兩者都是腫瘤的特性,描述腫瘤的基因體不正常的程度,有關預測免疫治療的療效。

定義與檢測方法

腫瘤突變負荷(Tumor mutation burden TMB)是每一百萬個鹼基(構成DNA及基因的基本單位)中排序錯誤(如置換、插入、缺失)的總數。

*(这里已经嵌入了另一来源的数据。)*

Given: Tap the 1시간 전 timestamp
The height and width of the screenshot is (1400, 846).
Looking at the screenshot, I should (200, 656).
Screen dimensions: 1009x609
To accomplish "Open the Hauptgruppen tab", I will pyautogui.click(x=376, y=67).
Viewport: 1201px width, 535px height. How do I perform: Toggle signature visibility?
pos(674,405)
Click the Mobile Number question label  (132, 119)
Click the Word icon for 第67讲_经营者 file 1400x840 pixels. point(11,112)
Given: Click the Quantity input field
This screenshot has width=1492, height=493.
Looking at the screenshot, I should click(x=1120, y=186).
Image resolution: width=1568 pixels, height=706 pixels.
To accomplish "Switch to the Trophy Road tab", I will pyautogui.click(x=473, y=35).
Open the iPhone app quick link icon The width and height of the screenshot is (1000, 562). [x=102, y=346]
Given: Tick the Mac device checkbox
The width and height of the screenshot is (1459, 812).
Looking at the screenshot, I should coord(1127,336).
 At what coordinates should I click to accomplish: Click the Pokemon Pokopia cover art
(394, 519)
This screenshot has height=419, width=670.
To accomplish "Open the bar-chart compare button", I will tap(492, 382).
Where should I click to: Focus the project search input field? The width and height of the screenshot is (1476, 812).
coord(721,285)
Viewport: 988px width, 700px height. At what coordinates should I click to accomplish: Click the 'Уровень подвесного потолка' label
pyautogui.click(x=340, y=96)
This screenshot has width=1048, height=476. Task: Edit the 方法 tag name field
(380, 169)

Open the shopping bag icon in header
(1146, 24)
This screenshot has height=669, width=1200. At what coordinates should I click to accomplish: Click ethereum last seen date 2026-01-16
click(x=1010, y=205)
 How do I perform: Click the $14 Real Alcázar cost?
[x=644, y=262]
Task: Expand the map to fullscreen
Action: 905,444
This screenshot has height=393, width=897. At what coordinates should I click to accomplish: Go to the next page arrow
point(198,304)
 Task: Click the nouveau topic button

微衛星(microsatellite)則是短而重覆的序列,例如以下序列中以粗體顯示: ACCCGTGTGGGAACACACACACACAGTGGCTTGGTGTGATGTA"。微衛星不穩定性高(microsatellite instability-high MSI-H)即基因體中出現很多這種多餘序列,成因是由於細胞的DNA錯配修復功能有缺陷,以致在DNA複製過程中的出錯得以保留;從而亦反映這腫瘤很容易發生基因突變而不能被修復。

兩者概念上有關,但指基因體異常的不同方面。大約七成MSI-H的腫瘤的TMB亦高,這比率在不同種類腫瘤有分別。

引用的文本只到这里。